MSC incrementa (aún más) el coste de la guerra de Irán en España: sube un 20% los recargos en los puertos del norte
Operaciones de MSC en el puerto de Valencia.
Mediterranean Shipping Company (MSC), primera naviera del mundo y titular de la futura ampliación norte del Puerto de Valencia, ha vuelto a mover ficha. La naviera italo-suiza ha decidido elevar de nuevo el recargo de combustible de emergencia (EFS) en varias rutas europeas, en una nueva señal de cómo la guerra en Irán sigue trasladándose de forma directa a los costes logísticos y, finalmente, a los precios finales y la consecuente inflación en España.
La compañía de la familia Aponte ha informado a sus clientes de que aplicará una nueva revisión al alza de estos recargos a partir del 6 de abril. El movimiento confirma la rapidez con la que las navieras están ajustando sus tarifas ante la volatilidad energética y las tensiones en rutas clave del comercio global.
El impacto afecta de forma directa al norte de España. En concreto, MSC incluye en su actualización el corredor comercial que conecta el norte de Europa con el área de Biscay, norte de España y Portugal, donde el recargo pasa de 37 a 44 dólares por TEU (contenedor estándar) en carga seca y de 55 a 66 dólares en contenedores refrigerados, lo que supone un incremento cercano al 20%.

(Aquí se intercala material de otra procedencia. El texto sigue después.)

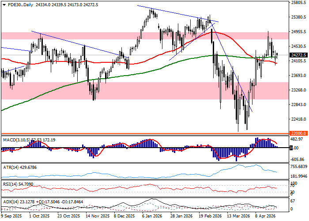Select the 24955.5 price axis label
This screenshot has width=309, height=221.
pos(298,32)
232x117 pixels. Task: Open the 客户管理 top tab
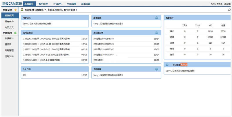(x=43, y=4)
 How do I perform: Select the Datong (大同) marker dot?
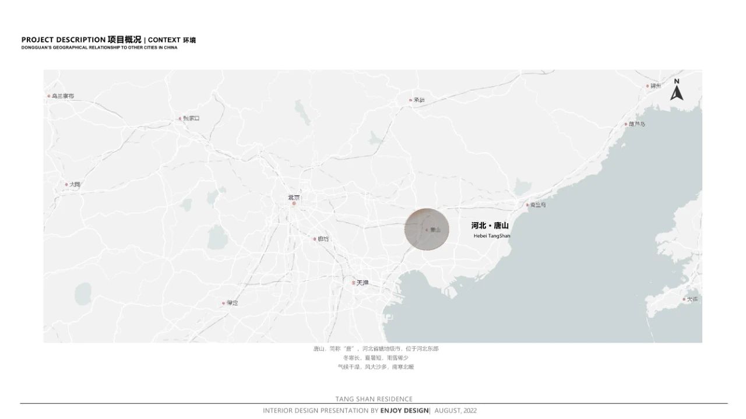(x=66, y=185)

En el caso de las conexiones con el área Scanbaltic, el aumento es similar: el recargo sube de 74 a 89 dólares por TEU en seco y de 111 a 133 dólares en refrigerado, reforzando la presión sobre las rutas intraeuropeas que conectan con la fachada atlántica española.
Revisión constante y sin fecha de finalización
El aviso de MSC deja claro que este recargo se aplicará hasta nuevo aviso, en línea con la estrategia que están siguiendo las grandes navieras en este contexto de incertidumbre. Este comportamiento encaja con la tendencia observada en el sector desde el inicio de la escalada en Oriente Medio, donde el encarecimiento del combustible y las disrupciones en rutas estratégicas están obligando a recalcular costes de forma casi permanente.

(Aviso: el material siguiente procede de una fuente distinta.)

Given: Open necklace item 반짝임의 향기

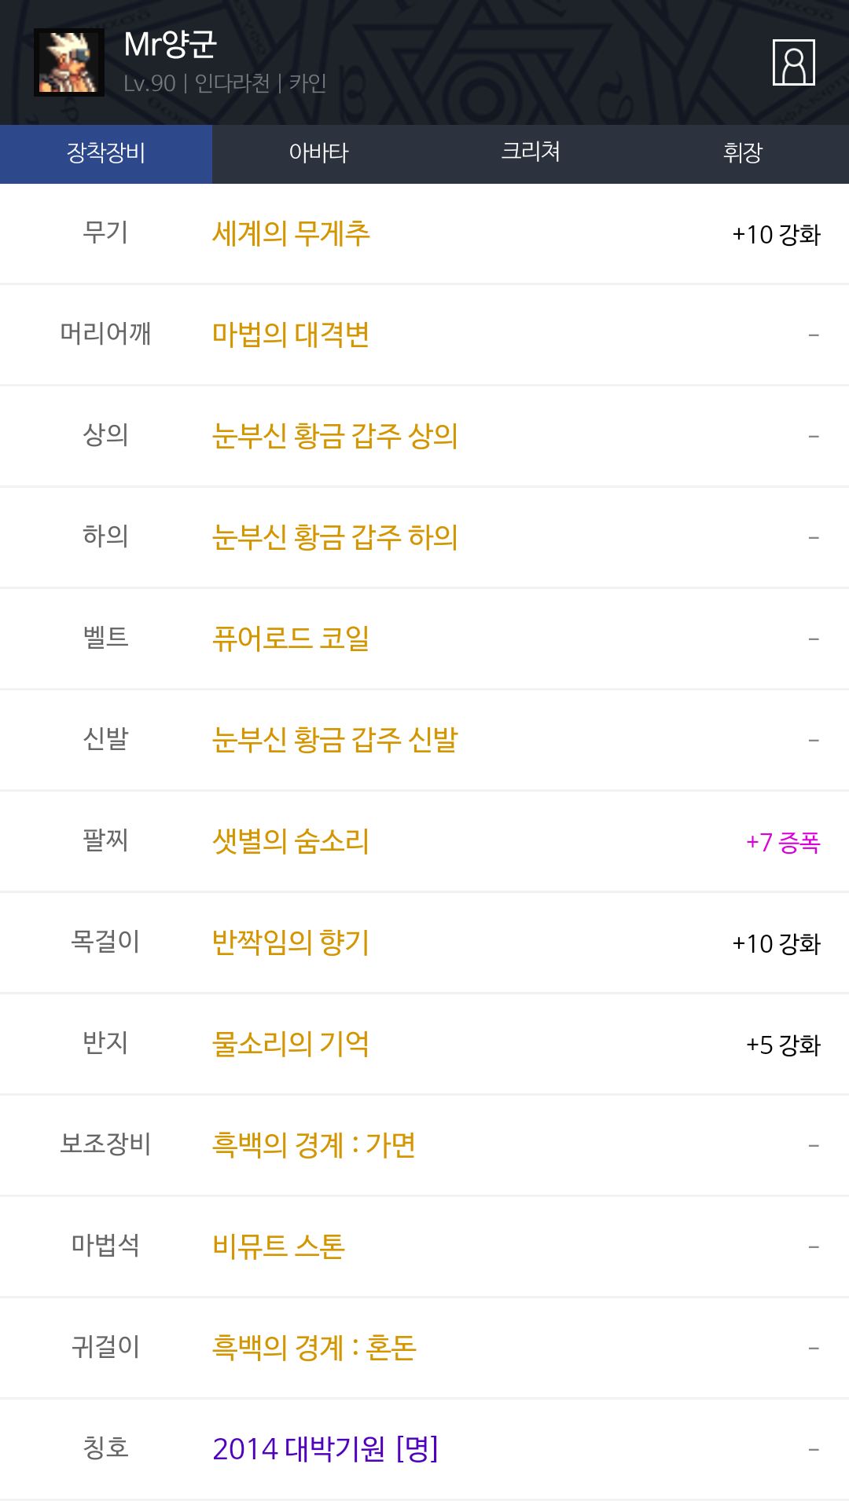Looking at the screenshot, I should coord(291,943).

Y es que la decisión de MSC se produce apenas días después de que la naviera hongkonesa OOCL anunciara su propio recargo global de combustible, con un impacto especialmente relevante en las rutas entre Asia y Europa -donde el sobrecoste alcanza los 320 dólares por contenedor de 40 pies-, afectando directamente a los puertos españoles.
Ambos movimientos consolidan una tendencia: las grandes navieras están trasladando de forma progresiva el encarecimiento energético a sus tarifas, lo que anticipa un nuevo episodio de presión inflacionaria ligada al transporte marítimo.

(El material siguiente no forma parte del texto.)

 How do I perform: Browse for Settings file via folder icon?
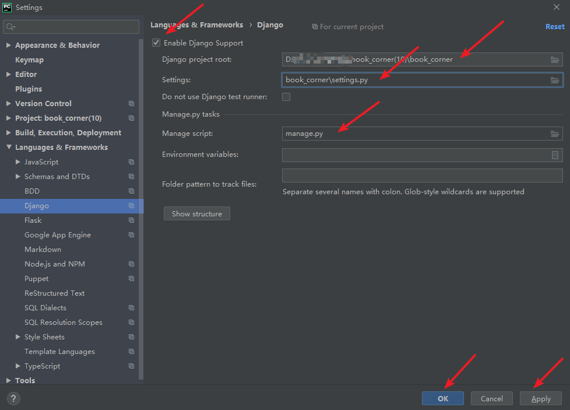pyautogui.click(x=555, y=80)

Revisión a la baja para la economía española
El aumento de los costes, en este caso logísticos, ya está teniendo sus repercusiones. El Fondo Monetario Internacional (FMI) ya ha revisado a la baja sus previsiones para la economía española y sitúa el crecimiento del PIB en el 2,1% en 2026, dos décimas por debajo de su anterior estimación.
El FMI identifica el encarecimiento del petróleo y del gas como el principal canal de transmisión del deterioro económico. La escalada de precios energéticos está actuando como un factor contractivo sobre la actividad, al elevar los costes de producción de las empresas y reducir simultáneamente la renta disponible de los hogares. Este doble efecto limita tanto la inversión como el consumo, debilitando el ritmo de crecimiento en una economía que hasta ahora había mostrado una notable resiliencia dentro de la eurozona.